=== Section Start ===

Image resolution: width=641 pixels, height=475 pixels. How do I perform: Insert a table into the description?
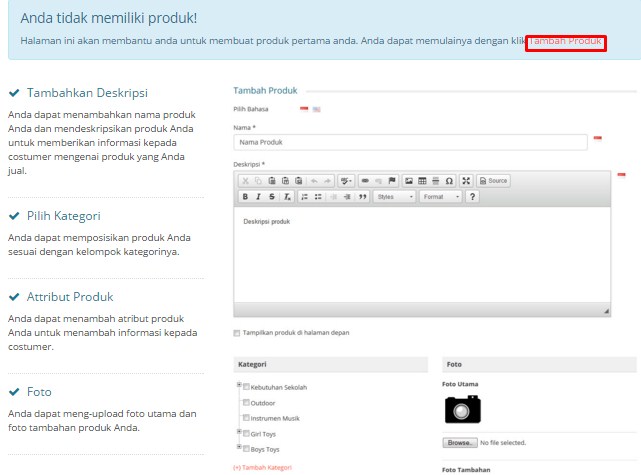[421, 180]
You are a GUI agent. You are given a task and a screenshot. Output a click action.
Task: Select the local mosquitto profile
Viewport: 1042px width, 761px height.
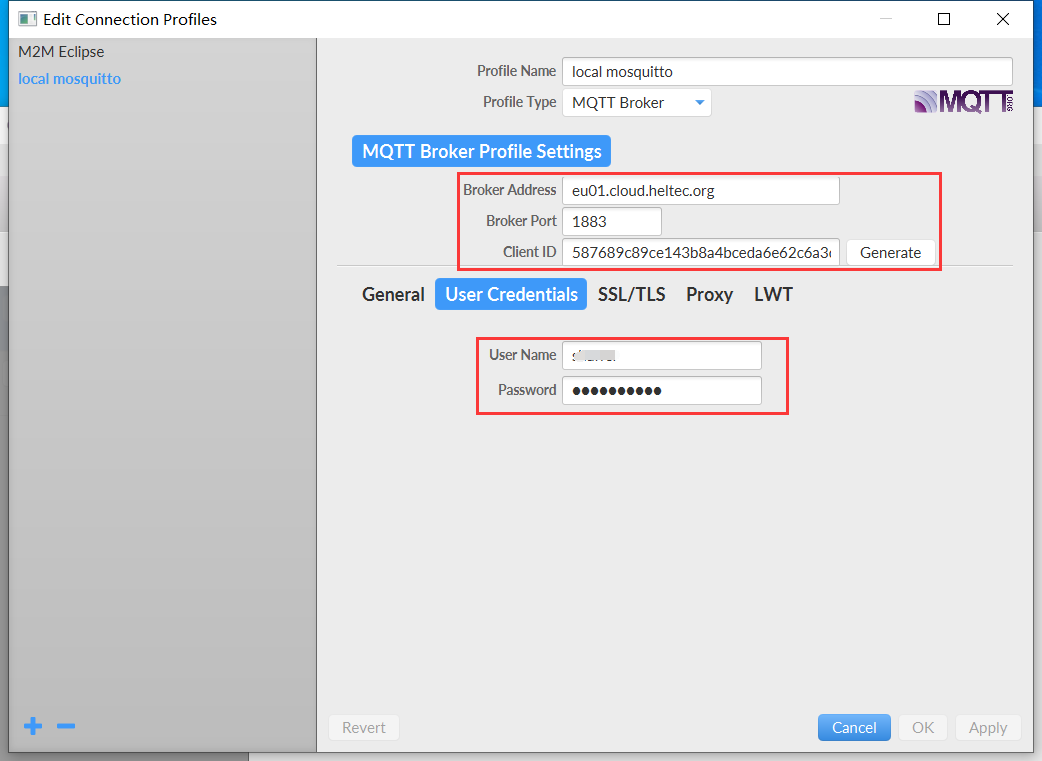pyautogui.click(x=70, y=79)
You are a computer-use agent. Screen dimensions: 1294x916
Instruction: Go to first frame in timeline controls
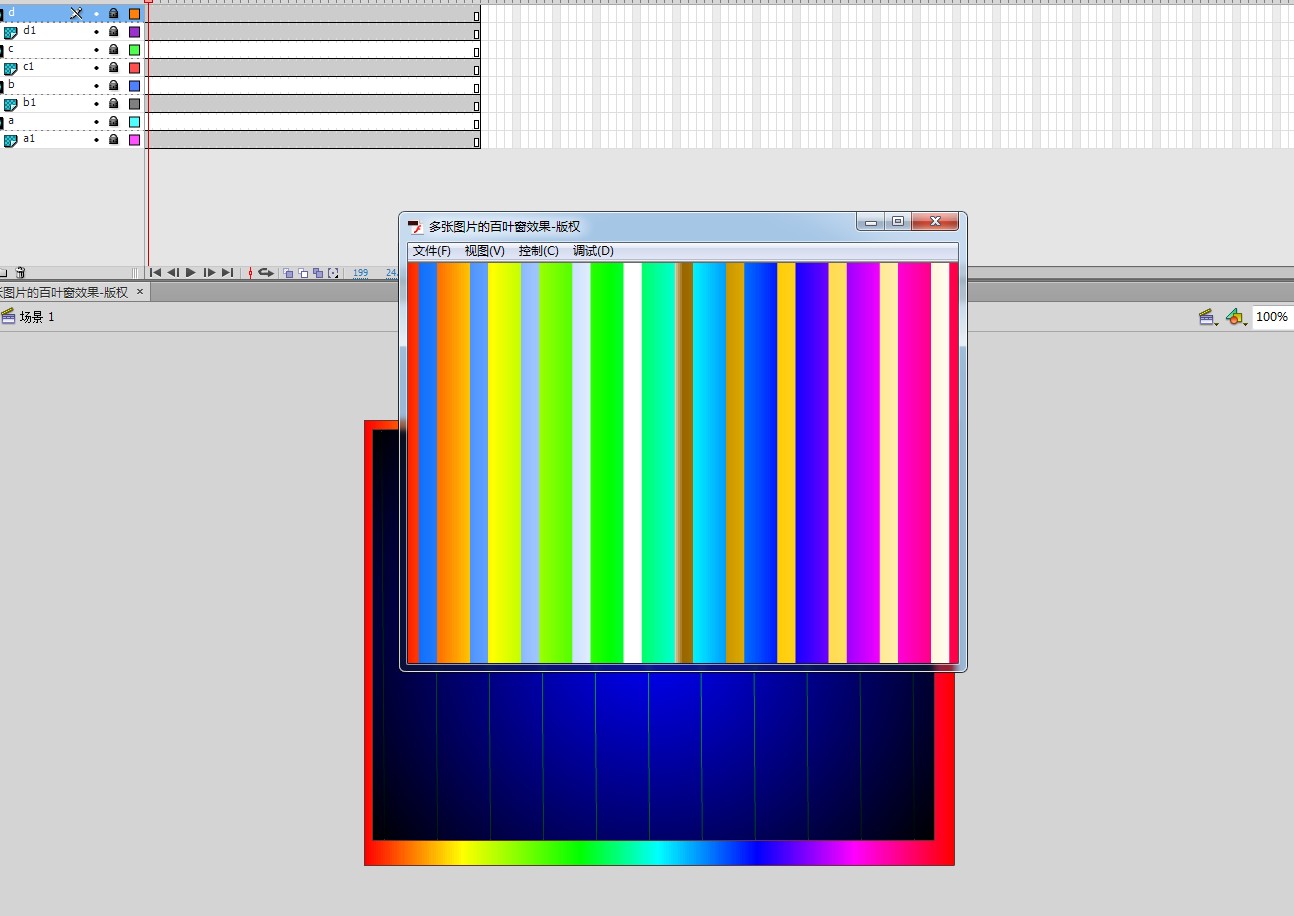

=== Section End ===

• _Task to complete_
Leave every picture out and set down exactly the lines running from the one with "Viewport: 1042px width, 761px height." to the last line of the material above.

• _Output below_
Viewport: 1042px width, 761px height.
pyautogui.click(x=70, y=79)
You are a computer-use agent. Screen dimensions: 1294x916
Instruction: Go to first frame in timeline controls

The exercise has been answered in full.